Несмотря на первоначальный энтузиазм, я вскоре разочаровался в Академии изящных искусств. Отягощенные летами и привычкой к декорированию профессора ничему не могли меня научить. В самом деле, они, далекие от отступлений в академическом приспособленчестве, были «уже» прогрессистами, готовыми к «новизне». Тогда как я ждал от них ограничений, суровости, техники, они давали мне свободу, лень, приблизительность. Эти старики уже были смутно знакомы с французским импрессионизмом по форсированным примерам «испанского типизма». Соролья был для них богом, а я был уже заражен кубизмом, который они готовились принять через несколько поколений. Я задавал своему профессору назойливые вопросы: как смешивать масло и с чем? как постоянно добиваться цельной вещественности? какому методу следовать, чтобы получить эффект? Изумленный моими вопросами профессор отвечал крайне неопределенно.

– Мой друг, каждый должен найти свой метод. В живописи нет закона. Выражайте то, что видите. Вложите в это свою душу. В живописи идет в счет только темперамент. Темперамент!

Я грустно думал: «Темперамента мне у вас ни занимать, профессор, но скажите мне, ради Бога, в каких пропорциях смешивать лак и масло?»

– Смелее, смелее, – повторял он, – будьте осторожны, не детализируйте. Упрощайте, упрощайте, без всяких правил и принуждения. В моем классе любой ученик должен работать в согласии со своим темпераментом!
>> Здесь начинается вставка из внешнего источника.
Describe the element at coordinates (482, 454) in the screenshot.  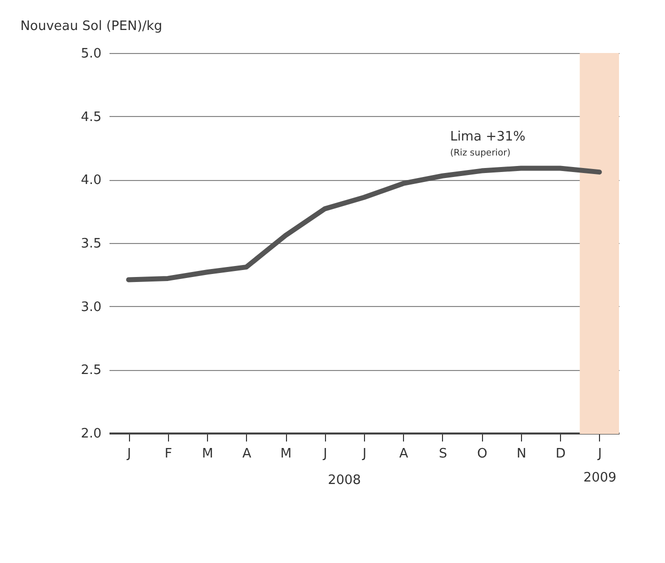
I see `x-tick-label: O` at that location.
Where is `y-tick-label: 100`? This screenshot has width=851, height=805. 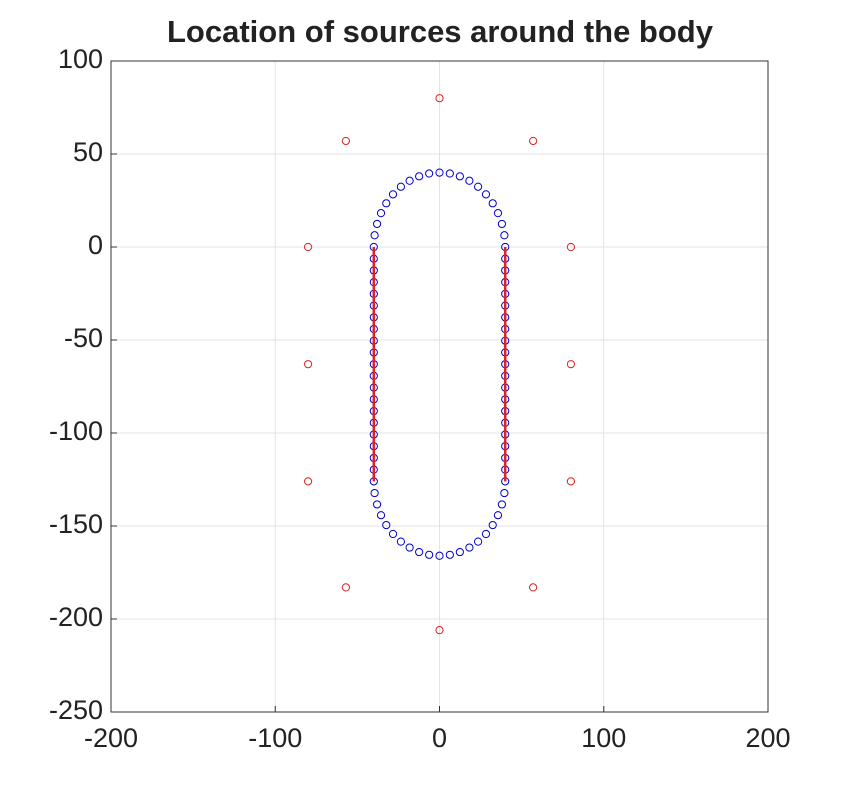 y-tick-label: 100 is located at coordinates (80, 59).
Профессор живописи! Профессор – и такой дебил! Сколько нужно было войн и революций, чтобы вернуться к высшей реакционной истине, что «строгость» – это первое условие любой иерархии, что принуждение – только и отливает форму формы. Профессор живописи! Профессор! Какой дурак!
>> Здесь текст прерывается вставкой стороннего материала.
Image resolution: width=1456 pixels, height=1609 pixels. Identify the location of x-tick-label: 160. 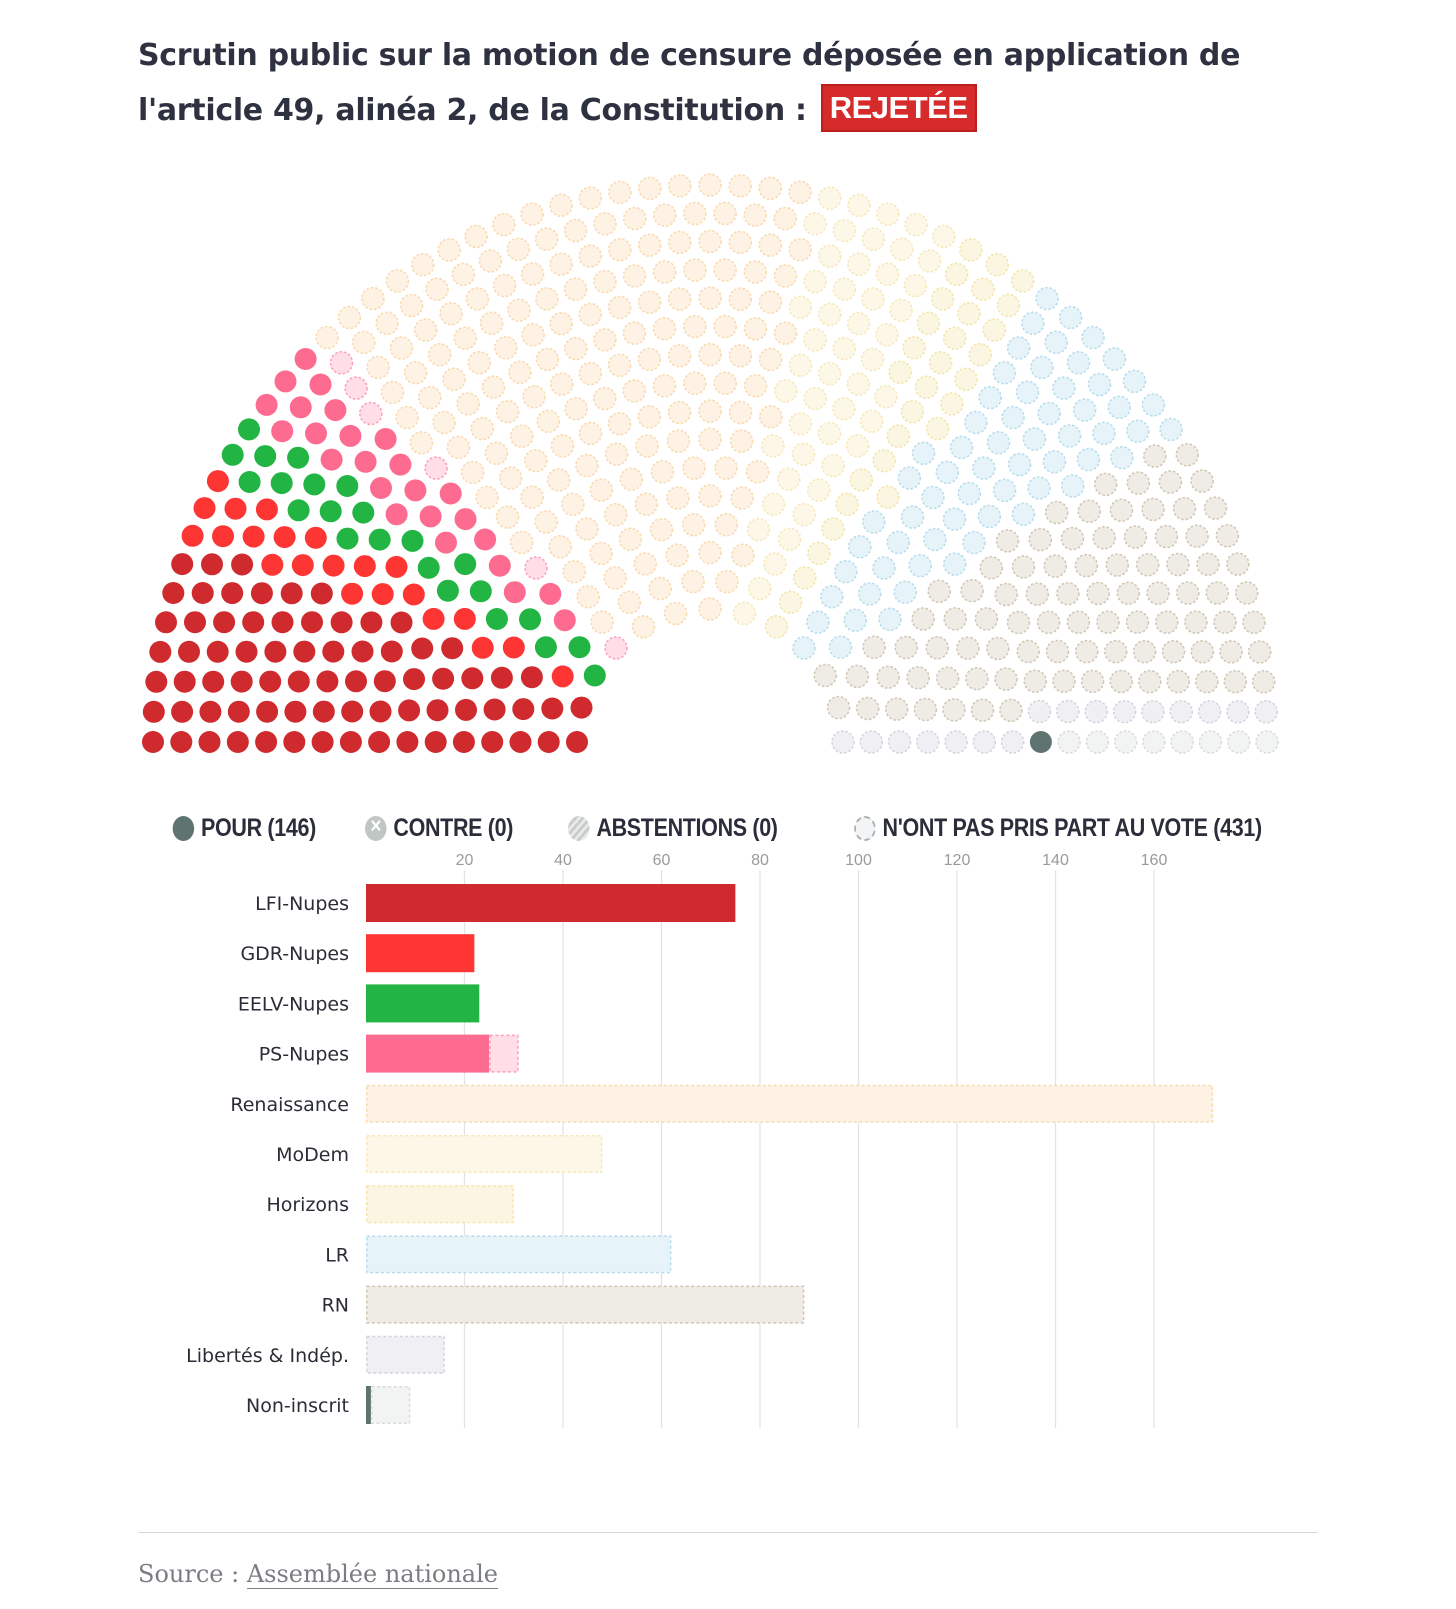
(1154, 860).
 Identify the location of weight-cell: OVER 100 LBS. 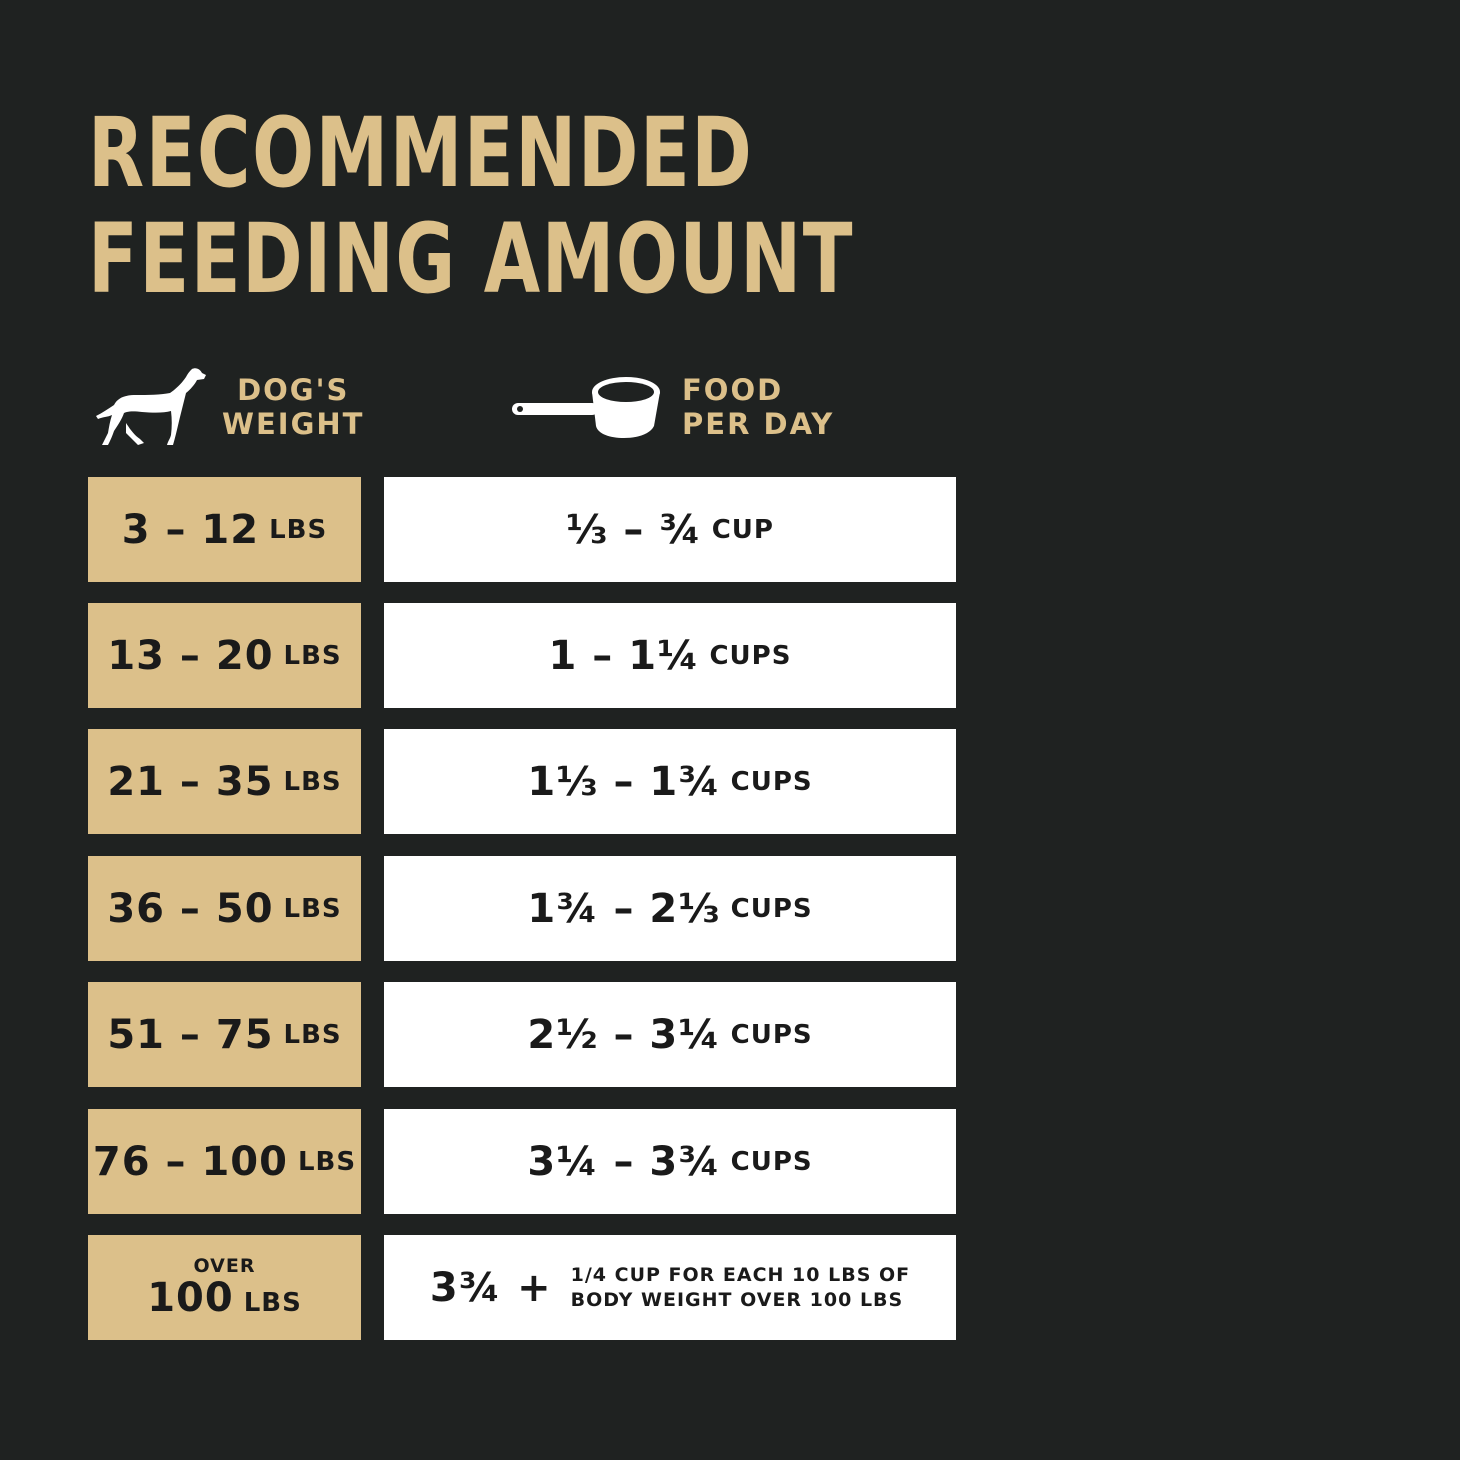
(224, 1288).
В Мадриде я был единственным парадоксальным художником, который, занимаясь кубизмом, в то же время требовал от профессоров точной науки – как рисовать перспективу и создавать колорит. Мои товарищи принимали меня как реакционера, противника прогресса. Они называли себя революционерами и новаторами, потому что им позволяли рисовать как попало и потому что черный цвет на своих палитрах они сменили на лиловый! Нет черного цвета, утверждали они, все окрашено только в цвета спектра, а значит, тени лиловые. Эту импрессионистскую революцию я совершил еще в двенадцать лет, но даже в этом возрасте не сделал подобной ошибки – не изгнал черный цвет из своей палитры. Одного взгляда на небольшое полотно Ренуара в барселонском собрании было достаточно, чтобы все понять. А они годами топчутся в своих полукруглых залах. Боже, до чего глупыми могут быть люди!
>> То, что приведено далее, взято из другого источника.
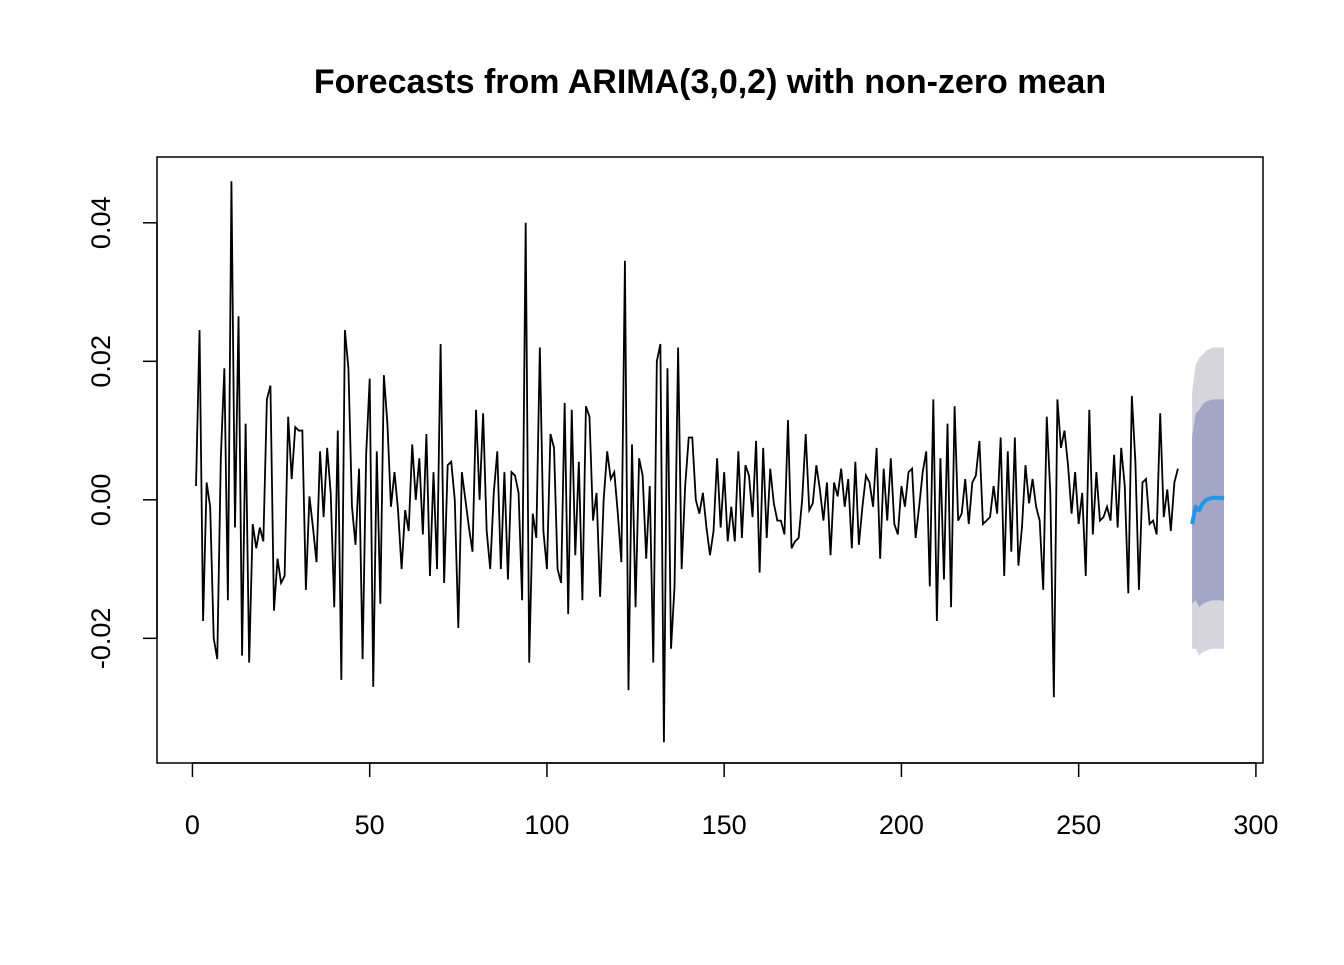  What do you see at coordinates (101, 500) in the screenshot?
I see `y-tick-label: 0.00` at bounding box center [101, 500].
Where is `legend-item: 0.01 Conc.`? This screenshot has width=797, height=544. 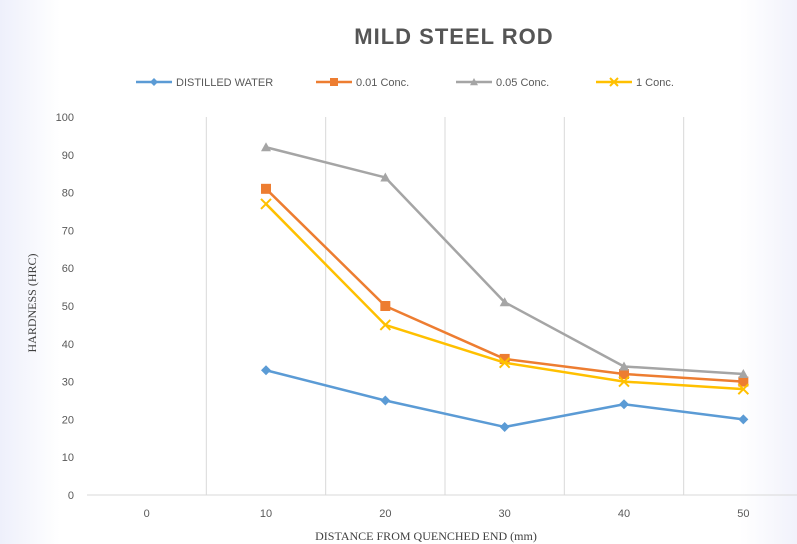 legend-item: 0.01 Conc. is located at coordinates (362, 83).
Все подтрунивали над старым профессором, который один глубоко постиг свою науку и был по-настоящему знающим. Я сам не раз сожалел, что не очень внимательно прислушивался к его советам. Хосе Морено Карбонеро был очень хорошо известен во Франции. Некоторые из ело картин, вдохновленные сценами «Дон Кихота», и сегодня нравятся мне больше, чем когда-либо. Он ходил в черном пиджаке, с черной жемчужиной в галстуке и проверял наши работы в белых перчатках, не пачкая их. Два-три прикосновения угольным карандашом – и рисунок чудесным образом преображался. Два маленьких медиумичных глаза как будто все мгновенно фотографировали. Ученики ждали его ухода, чтобы стереть поправки и переделать рисунки по своему «темпераменту». Их лень не имела себе равных, так же, как и их безосновательные и сомнительные претензии на славу, тогда как они были не способны ни опуститься до уровня здравомыслия, ни подняться к вершинам величия. Какие вы дебилы, мои товарищи по Изящным искусствам!